Objective: Arrange the lines from the start of the items up to and including the line with "coord(194,21)" into a numbered list, leaving out any blank lines.

─── Given information

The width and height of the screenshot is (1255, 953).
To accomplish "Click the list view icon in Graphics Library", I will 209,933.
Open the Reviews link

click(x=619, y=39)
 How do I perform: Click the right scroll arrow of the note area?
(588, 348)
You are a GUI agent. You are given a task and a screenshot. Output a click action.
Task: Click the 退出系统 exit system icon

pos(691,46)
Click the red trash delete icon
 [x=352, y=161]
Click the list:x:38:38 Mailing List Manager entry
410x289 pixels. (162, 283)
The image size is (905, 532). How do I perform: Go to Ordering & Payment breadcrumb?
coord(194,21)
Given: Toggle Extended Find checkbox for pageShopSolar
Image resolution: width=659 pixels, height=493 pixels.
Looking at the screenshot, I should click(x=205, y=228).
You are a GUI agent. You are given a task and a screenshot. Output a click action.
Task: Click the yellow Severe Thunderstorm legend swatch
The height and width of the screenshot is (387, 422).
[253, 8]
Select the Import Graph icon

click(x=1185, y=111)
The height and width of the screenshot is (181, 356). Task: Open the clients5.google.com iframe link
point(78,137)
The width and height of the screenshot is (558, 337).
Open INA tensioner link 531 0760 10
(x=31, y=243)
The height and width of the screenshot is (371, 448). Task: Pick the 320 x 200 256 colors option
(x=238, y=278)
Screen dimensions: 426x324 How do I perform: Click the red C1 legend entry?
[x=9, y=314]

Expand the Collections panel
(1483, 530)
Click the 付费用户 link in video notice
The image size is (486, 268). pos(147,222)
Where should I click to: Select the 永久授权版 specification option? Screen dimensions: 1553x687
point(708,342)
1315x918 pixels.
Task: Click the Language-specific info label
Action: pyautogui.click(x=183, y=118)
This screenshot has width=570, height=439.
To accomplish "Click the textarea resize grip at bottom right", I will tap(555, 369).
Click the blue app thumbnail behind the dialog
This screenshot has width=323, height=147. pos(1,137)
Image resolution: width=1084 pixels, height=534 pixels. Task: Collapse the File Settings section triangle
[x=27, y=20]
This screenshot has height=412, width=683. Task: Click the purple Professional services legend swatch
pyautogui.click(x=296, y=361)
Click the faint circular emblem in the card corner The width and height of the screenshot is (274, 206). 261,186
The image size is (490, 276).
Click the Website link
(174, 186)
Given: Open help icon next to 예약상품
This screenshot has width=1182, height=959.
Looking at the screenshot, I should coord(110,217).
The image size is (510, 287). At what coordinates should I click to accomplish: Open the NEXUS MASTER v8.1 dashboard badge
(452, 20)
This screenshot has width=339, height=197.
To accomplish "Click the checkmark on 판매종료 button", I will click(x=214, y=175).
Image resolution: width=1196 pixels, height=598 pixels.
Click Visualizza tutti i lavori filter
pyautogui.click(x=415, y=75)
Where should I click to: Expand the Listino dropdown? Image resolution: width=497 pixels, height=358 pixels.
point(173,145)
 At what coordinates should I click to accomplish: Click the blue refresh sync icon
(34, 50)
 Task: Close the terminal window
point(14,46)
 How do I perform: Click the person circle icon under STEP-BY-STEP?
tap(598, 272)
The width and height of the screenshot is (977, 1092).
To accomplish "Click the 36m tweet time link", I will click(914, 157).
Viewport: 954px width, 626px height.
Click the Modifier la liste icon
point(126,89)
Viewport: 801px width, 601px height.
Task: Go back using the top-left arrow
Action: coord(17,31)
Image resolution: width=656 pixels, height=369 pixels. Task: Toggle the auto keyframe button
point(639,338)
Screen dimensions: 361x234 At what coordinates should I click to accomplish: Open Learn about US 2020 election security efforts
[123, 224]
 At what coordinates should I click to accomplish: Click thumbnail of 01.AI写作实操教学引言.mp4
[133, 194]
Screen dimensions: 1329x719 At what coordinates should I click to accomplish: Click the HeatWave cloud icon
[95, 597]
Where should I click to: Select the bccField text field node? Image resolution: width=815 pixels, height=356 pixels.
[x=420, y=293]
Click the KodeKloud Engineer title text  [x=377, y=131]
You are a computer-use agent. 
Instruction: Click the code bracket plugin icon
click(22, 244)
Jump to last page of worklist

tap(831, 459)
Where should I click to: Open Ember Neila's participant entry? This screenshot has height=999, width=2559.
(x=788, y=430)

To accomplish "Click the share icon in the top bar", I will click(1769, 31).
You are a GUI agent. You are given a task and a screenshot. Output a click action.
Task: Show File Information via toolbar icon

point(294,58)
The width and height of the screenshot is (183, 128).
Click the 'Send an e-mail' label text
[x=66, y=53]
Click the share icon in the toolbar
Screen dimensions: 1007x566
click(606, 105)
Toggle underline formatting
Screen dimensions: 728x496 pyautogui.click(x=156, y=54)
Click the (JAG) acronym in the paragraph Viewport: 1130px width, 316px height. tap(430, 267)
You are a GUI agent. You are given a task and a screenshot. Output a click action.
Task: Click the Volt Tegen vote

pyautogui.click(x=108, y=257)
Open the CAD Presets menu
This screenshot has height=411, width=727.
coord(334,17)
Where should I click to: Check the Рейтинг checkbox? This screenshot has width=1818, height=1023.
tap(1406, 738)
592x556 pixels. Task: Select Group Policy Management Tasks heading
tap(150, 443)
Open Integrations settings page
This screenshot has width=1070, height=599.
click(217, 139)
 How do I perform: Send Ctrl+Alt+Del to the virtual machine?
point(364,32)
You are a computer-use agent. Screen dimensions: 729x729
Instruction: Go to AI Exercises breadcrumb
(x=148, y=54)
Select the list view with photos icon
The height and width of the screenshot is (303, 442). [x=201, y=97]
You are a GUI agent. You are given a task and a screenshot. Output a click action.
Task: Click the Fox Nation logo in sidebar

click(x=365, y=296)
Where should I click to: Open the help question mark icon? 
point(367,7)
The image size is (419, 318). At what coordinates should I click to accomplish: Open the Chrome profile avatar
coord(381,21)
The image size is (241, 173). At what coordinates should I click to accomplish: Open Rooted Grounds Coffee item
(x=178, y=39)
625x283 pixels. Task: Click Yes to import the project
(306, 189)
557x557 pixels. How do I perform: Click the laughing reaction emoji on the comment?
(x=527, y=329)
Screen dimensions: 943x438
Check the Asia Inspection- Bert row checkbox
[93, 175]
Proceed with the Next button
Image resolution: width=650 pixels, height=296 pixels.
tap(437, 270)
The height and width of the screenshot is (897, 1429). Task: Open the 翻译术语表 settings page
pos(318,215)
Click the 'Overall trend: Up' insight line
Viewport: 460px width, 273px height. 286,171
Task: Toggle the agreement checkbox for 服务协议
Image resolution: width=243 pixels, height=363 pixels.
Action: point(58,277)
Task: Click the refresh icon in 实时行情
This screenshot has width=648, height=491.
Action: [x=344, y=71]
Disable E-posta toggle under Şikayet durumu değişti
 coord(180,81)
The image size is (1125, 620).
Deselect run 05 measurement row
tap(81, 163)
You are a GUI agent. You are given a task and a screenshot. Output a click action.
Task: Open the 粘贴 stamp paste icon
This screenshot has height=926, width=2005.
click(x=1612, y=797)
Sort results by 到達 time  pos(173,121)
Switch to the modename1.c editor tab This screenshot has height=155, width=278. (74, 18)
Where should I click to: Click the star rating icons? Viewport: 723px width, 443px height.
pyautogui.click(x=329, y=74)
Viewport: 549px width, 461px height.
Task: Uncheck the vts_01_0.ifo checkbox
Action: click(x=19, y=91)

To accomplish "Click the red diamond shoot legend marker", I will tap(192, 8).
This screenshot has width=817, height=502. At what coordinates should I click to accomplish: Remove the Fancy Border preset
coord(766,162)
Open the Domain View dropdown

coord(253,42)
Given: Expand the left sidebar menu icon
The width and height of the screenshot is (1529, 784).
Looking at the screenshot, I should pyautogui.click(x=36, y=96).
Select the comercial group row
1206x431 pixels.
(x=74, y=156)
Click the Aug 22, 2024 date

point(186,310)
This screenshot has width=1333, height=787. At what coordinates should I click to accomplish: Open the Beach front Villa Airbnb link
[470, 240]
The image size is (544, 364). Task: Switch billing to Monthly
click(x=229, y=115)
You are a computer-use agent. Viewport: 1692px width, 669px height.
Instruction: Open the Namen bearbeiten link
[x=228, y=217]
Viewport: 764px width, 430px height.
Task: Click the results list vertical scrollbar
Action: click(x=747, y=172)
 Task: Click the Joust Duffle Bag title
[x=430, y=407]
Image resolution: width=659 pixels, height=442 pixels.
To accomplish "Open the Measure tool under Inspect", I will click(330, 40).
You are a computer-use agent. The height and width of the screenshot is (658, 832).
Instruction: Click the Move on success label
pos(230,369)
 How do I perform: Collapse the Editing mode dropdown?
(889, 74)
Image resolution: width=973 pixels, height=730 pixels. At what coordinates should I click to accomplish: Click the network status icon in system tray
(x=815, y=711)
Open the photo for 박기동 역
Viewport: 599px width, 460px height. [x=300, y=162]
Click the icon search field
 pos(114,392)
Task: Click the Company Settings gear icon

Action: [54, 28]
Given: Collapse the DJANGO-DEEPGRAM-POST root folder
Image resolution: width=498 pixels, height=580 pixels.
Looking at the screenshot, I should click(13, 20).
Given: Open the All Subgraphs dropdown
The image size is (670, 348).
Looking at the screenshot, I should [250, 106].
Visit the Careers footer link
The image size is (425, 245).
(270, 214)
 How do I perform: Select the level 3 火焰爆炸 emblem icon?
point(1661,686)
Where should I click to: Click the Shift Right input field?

──────

Response below:
1. The width and height of the screenshot is (1255, 953).
2. To accomplish "Click the list view icon in Graphics Library", I will 209,933.
3. Open the Reviews link
4. click(x=619, y=39)
5.  How do I perform: Click the right scroll arrow of the note area?
6. (588, 348)
7. You are a GUI agent. You are given a task and a screenshot. Output a click action.
8. Task: Click the 退出系统 exit system icon
9. pos(691,46)
10. Click the red trash delete icon
11.  [x=352, y=161]
12. Click the list:x:38:38 Mailing List Manager entry
13. 410x289 pixels. (162, 283)
14. The image size is (905, 532). How do I perform: Go to Ordering & Payment breadcrumb?
15. coord(194,21)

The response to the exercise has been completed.